ようやく、ここまで回復させたのに。今なら1番になれたし、反対する人もいなかっただろう。
我々製造業や輸送業従事者は、まず感謝などされない。「出来て当たり前」。基本的に「バッシング」前提な業種である。
この方の「最初」も、リコール問題だったはず。当時、サプライヤー側従事者だった。
ニュースを見ていた当時、あまりにも意味がわからなかった。単なる言いがかりというか「調べる為に全ての図面や技術資料を開示しろ」という要求を見た時に、同盟国が謳う「自由」は「同盟国の自由」であって、他者を尊重する「自由」ではなかったのだと、酷く嫌な気分になった。
この方は、創業者一族のため、良くも悪くも「色眼鏡」が初めからかかっている状態で、引き渡されたタイミングも悪かった。
それでも、ここまで回復させ、持ち堪えさせた。他メーカーが外へ出ていく中、日本での生産を可能な限り維持し続けた。

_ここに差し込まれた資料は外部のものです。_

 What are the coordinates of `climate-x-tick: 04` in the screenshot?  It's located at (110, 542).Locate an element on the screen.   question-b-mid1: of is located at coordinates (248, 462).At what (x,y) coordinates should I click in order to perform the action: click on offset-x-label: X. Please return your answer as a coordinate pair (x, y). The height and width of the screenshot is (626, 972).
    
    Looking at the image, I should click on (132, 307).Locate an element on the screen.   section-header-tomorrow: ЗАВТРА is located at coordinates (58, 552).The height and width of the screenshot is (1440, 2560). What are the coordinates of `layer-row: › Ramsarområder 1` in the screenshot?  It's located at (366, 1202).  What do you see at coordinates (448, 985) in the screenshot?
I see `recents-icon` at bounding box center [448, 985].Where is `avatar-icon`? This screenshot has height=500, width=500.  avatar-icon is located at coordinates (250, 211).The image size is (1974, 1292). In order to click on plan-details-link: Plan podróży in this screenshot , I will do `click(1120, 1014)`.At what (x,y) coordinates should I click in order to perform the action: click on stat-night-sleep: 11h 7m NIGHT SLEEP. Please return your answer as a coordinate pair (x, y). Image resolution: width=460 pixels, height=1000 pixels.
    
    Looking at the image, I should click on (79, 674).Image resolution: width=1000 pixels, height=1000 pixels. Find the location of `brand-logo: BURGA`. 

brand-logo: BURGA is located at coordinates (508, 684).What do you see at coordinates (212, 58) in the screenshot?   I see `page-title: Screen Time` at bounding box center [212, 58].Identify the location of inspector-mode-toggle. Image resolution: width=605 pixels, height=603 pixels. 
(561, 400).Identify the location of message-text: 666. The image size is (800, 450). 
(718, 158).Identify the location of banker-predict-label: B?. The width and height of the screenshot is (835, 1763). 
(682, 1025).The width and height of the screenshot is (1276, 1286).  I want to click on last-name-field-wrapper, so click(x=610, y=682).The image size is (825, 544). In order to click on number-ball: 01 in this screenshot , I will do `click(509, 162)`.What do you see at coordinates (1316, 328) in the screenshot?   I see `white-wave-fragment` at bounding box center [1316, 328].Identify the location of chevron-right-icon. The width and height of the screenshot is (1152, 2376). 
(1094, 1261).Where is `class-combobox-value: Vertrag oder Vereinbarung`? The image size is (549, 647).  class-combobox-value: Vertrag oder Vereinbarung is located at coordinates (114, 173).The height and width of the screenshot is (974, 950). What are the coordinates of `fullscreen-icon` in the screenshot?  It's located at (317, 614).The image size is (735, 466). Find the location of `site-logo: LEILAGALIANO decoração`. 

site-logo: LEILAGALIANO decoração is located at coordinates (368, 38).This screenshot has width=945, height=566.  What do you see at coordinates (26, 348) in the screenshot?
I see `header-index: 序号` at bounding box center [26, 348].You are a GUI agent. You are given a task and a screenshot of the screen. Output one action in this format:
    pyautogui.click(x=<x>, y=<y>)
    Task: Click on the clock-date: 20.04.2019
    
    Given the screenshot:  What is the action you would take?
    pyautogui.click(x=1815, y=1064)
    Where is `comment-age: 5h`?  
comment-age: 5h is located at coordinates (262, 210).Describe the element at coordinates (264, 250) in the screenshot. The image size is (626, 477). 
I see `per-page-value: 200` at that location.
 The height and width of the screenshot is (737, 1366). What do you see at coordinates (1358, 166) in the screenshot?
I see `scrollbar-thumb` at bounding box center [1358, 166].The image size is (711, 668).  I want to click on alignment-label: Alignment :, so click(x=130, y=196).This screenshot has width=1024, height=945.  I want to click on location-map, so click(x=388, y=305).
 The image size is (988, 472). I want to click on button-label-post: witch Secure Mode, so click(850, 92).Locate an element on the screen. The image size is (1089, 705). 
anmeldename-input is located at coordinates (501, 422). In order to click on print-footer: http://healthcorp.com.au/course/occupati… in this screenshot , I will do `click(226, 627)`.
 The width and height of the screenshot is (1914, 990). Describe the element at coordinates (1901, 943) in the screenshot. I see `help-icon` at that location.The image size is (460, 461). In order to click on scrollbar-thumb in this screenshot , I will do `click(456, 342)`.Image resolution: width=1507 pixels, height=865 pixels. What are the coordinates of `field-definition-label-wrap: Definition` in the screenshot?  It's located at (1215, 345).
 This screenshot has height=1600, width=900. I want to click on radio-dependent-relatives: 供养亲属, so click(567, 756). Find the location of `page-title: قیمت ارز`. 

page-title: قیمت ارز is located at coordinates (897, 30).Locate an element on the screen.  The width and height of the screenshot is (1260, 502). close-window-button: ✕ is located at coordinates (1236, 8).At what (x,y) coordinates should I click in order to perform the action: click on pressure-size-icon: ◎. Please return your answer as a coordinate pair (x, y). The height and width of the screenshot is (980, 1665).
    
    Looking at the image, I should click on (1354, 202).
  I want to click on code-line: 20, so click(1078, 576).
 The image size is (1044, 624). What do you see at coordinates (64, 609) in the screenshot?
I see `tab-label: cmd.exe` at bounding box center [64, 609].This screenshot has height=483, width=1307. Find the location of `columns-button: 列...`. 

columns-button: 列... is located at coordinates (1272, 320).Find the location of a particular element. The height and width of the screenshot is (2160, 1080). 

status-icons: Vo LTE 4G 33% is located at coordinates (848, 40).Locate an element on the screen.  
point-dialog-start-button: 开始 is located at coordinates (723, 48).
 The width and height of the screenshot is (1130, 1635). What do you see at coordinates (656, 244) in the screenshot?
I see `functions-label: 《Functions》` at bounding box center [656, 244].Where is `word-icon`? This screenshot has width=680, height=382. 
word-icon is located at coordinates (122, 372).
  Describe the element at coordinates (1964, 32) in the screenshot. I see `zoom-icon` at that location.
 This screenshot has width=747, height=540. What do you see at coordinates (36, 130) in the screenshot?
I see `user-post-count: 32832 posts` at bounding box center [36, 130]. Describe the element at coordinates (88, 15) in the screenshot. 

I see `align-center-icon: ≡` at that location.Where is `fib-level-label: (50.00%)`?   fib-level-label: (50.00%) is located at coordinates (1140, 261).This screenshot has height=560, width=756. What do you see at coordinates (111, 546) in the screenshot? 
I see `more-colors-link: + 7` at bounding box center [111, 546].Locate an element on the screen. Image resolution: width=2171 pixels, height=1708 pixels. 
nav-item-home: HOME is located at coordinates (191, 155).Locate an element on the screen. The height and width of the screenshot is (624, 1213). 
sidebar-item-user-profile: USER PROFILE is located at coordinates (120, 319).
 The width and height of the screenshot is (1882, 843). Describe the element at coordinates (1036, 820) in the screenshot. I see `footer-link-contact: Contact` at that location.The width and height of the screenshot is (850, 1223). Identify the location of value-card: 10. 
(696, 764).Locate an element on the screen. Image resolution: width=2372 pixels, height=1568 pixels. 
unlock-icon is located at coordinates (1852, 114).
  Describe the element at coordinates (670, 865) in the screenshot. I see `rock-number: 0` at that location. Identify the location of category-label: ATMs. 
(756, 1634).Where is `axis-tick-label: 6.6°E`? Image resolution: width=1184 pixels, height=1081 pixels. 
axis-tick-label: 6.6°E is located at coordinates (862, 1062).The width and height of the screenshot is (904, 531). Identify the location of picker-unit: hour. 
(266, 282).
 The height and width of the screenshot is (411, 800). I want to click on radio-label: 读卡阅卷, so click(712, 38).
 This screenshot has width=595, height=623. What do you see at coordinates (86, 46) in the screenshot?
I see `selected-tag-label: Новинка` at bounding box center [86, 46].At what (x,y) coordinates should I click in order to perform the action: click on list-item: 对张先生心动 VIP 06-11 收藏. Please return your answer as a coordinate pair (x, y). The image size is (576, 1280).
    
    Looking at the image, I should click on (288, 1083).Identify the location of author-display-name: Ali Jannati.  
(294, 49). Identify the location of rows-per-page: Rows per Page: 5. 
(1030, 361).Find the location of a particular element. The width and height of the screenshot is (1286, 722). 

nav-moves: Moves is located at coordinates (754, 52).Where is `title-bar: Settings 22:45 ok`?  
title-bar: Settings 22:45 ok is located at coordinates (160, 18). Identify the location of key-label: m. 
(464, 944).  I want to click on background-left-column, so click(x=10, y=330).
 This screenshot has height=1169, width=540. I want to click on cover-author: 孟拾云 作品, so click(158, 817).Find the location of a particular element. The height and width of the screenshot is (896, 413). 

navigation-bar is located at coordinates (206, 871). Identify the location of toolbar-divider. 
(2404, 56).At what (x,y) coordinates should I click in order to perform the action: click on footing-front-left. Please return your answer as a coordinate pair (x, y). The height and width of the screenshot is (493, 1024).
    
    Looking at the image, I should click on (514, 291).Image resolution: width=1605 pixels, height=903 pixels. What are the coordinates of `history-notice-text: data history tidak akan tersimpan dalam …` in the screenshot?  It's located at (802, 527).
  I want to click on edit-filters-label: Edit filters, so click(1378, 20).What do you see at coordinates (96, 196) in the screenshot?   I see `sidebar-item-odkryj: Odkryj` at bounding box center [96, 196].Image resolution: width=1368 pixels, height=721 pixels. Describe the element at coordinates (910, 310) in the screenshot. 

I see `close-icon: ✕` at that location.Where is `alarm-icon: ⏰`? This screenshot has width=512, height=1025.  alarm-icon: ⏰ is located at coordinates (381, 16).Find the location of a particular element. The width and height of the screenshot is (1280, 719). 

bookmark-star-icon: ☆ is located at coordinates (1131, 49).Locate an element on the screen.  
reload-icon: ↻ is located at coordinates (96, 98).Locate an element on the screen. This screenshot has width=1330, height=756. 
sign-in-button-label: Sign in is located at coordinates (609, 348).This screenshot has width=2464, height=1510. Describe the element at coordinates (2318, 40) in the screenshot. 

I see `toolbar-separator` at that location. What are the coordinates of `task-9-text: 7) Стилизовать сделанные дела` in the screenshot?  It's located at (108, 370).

ようやく、出口が見えてきた、我々550万人のトップは、本日、会長職になることを発表された。
せっかく、ようやく、ご自身の成果が、みんなからの「感謝」が受け取れるのに、後任に譲られてしまった。
何故?それこそ、ご自身を売りにして、キャラクターを作ってまで、クルマを愛し、本当に心血注いで、この産業を支えたのに。
動画が流れていた。綺麗な笑顔だった。
憂いがない、いい笑顔。
悔しくないのだろうか?一度しかない時間。捧げた労苦に見合うだけの「感謝」が受け取れたとは、思えない。
後任の方は判断材料が少ないが、どことなく人が集まってきそうな感じを受ける。気さくな笑顔に穏やかな声。
「クルマが好きです」。
この一言に嘘は無さそうだった。
きちんと熱が入っていた。素敵だな。
あまりにも、衝撃的なニュースに、思考が追いつけない。なるほど、これが「ファン心理」なのか。確かに「○○ロス」という気持ちがわかった。大変勝手なねがいだが、もっと報われてほしかった。
「これからは産業全体を良くしていきたい」と書いてあるメッセージ。
動画の最後の笑顔が曇らないように、頑張ろう。俺は「彼」のファンだと思う。それに、同業他社とはいえ「同じ釜の飯を食べる仲間」には違いないのだから。